[Entries for locating text and elements]
====

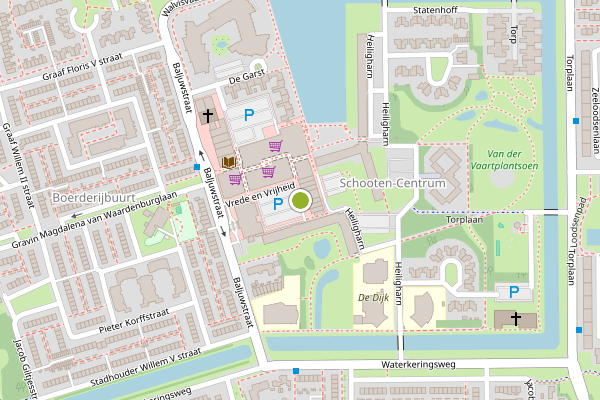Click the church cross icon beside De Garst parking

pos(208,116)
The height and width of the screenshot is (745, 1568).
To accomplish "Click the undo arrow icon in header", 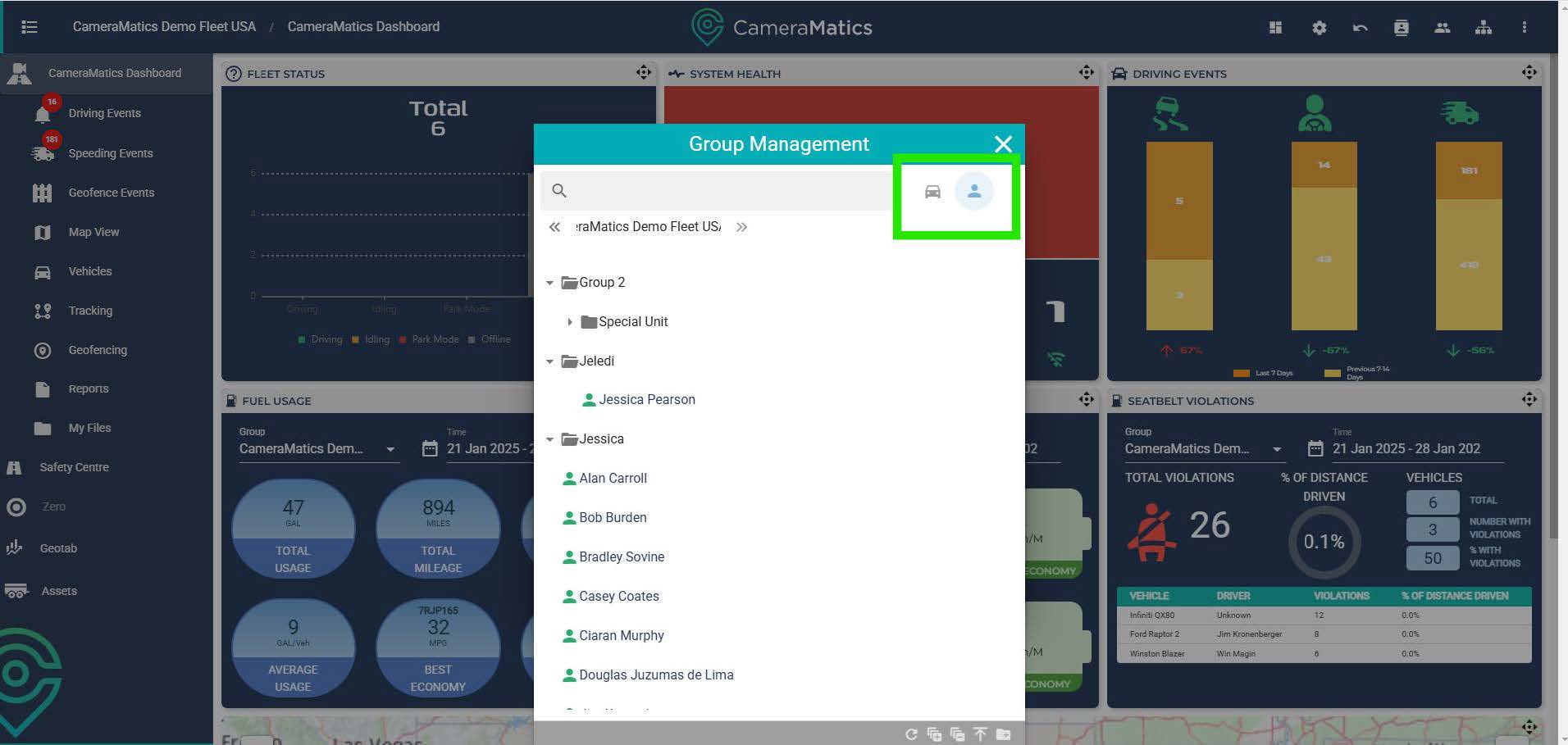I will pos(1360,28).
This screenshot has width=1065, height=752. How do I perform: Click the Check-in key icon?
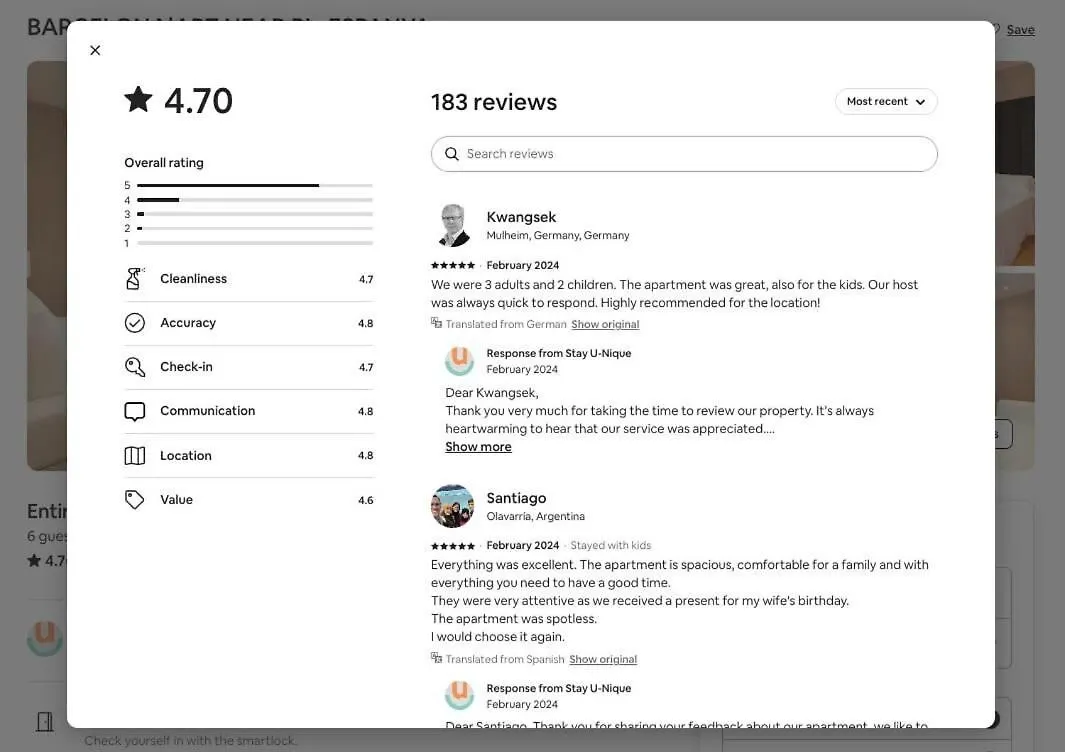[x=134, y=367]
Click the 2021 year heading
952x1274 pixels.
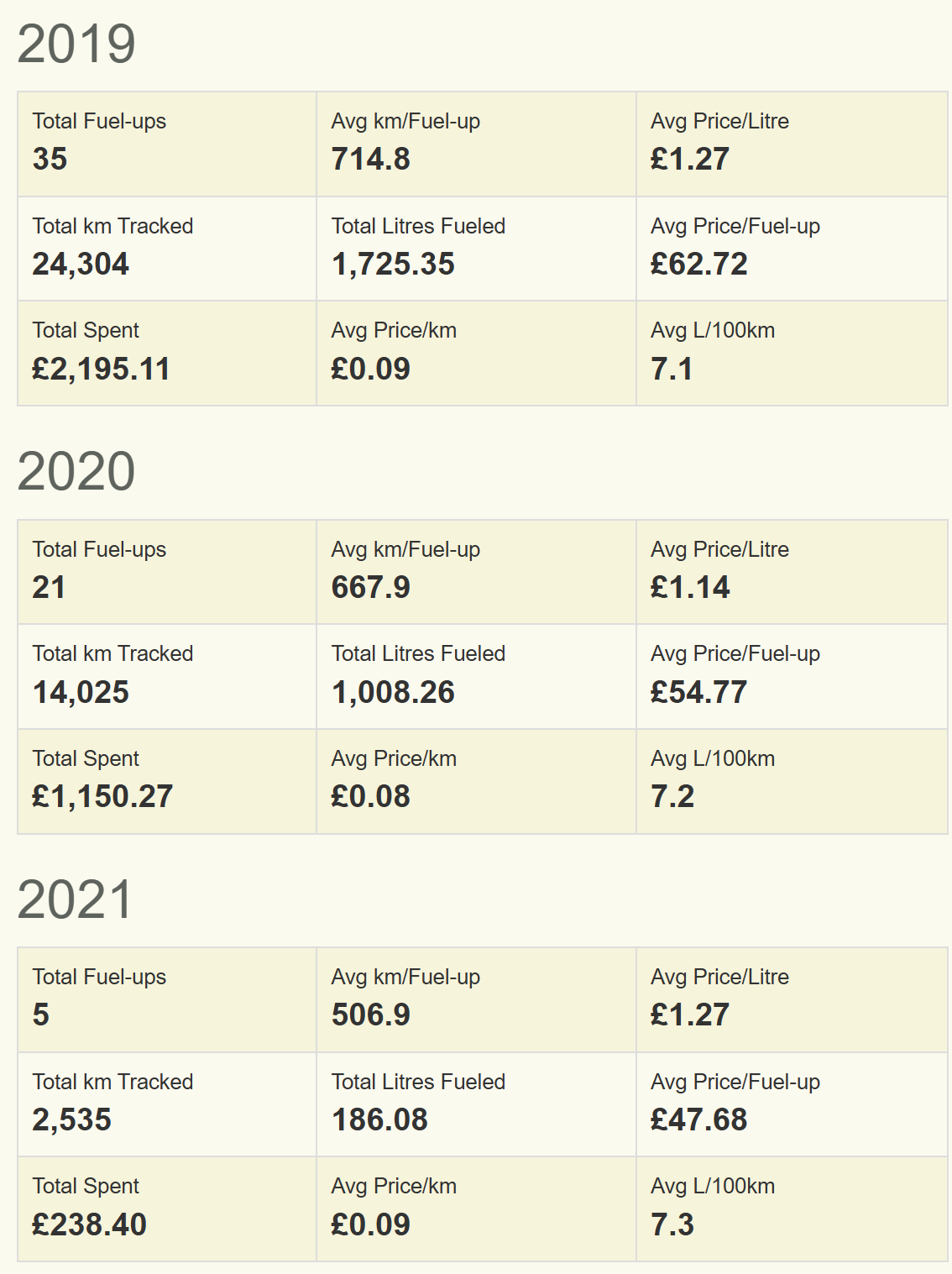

====

Brief:
Retype, without any change, the part of the items that opens with the line containing "This screenshot has" and runs through the end of the items. Omit the pictures from your answer.

The output:
This screenshot has width=1065, height=752. How do I perform: Click the Check-in key icon?
[x=134, y=367]
Click the 2021 year heading
952x1274 pixels.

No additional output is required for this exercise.